• **Given passage**:
Walter Capell, Esq., Attorney for Plaintiffs.

Steven Curvin, Esq., Attorney for Postigo.

Matthew Duggan, Esq., Attorney for Woodstone.

Valerie Barbie, Esq., Attorney for IW.

Mark Young, Esq., Attorney for DSB.

JOINT DECISION AND ORDER

HONORABLE J. SCOTT ODORISI, Supreme Court Justice.

These two related lawsuits arise out of the same property damage dispute. Pending before this Court are the following:

1. Action # 1 - Plaintiffs' motion to compel continued depositions and forensic E-discovery [NYSCEF Docket # 18 - Motion # 1].

2. Action # 1 - Plaintiffs' joinder motion [Docket # 69 - Motion # 2].

3. Action # 2 - Defendant Woodstone Earth Construction, Inc.'s pre-answer dismissal motion [Docket .# 10 -Motion #1].

4. Action # 2 - Defendant DSB Engineering and Architects, P.C.'s dismissal motion [Docket # 32 -Motion # 2].

5. Action # 2 - Plaintiffs' joinder motion [Docket #18- Motion # 3], 6. Action # 2 - Defendant IW Construction's dismissal motion [Docket # 63' -Motion #4].

Pixel coordinate grounding data:
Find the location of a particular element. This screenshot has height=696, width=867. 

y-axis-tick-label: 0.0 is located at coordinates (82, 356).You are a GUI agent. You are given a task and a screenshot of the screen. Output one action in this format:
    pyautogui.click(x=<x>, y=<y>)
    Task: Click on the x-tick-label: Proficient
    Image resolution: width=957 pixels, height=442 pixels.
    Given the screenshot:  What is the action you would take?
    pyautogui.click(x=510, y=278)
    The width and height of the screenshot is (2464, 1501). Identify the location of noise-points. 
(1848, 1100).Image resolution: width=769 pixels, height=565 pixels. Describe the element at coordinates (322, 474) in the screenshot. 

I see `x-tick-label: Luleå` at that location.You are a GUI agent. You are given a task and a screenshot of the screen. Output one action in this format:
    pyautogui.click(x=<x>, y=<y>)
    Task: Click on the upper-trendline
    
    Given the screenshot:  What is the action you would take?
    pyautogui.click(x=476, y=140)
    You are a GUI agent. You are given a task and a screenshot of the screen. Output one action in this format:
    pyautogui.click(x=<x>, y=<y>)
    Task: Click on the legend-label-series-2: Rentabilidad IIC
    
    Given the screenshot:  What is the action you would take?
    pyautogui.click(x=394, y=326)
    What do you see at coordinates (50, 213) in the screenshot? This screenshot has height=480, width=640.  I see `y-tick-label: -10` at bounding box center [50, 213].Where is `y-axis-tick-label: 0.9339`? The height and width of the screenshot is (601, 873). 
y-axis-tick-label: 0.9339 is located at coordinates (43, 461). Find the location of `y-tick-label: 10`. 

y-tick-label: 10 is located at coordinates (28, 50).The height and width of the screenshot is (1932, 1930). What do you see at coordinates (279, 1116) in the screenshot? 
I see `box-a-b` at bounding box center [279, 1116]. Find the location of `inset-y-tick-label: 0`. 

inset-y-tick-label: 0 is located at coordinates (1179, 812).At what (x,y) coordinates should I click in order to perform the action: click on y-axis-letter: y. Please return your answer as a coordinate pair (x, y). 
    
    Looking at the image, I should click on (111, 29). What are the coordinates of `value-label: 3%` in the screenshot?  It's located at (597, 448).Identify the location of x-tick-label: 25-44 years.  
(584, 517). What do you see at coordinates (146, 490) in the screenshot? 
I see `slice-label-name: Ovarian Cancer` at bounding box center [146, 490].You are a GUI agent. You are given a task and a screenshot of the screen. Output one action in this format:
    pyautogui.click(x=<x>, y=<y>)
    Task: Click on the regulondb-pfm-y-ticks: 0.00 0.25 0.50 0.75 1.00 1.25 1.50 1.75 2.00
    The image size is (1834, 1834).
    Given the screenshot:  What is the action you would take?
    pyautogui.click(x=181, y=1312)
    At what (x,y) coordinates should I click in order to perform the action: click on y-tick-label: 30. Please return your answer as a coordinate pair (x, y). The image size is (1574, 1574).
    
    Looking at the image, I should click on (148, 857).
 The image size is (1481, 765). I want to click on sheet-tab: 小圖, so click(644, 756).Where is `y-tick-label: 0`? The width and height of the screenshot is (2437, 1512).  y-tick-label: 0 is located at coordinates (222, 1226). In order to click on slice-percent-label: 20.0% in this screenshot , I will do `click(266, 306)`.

• **Problem**: Summarize the court order excerpt in two sentences. You will not need the entries for this.

• **Result below**: The joint decision and order by Supreme Court Justice J. Scott Odorisi addresses two related lawsuits that arise out of the same property damage dispute. The pending motions are the plaintiffs' motion to compel continued depositions and forensic E-discovery, the plaintiffs' joinder motions in both actions, and dismissal motions by defendants Woodstone Earth Construction, Inc., DSB Engineering and Architects, P.C., and IW Construction.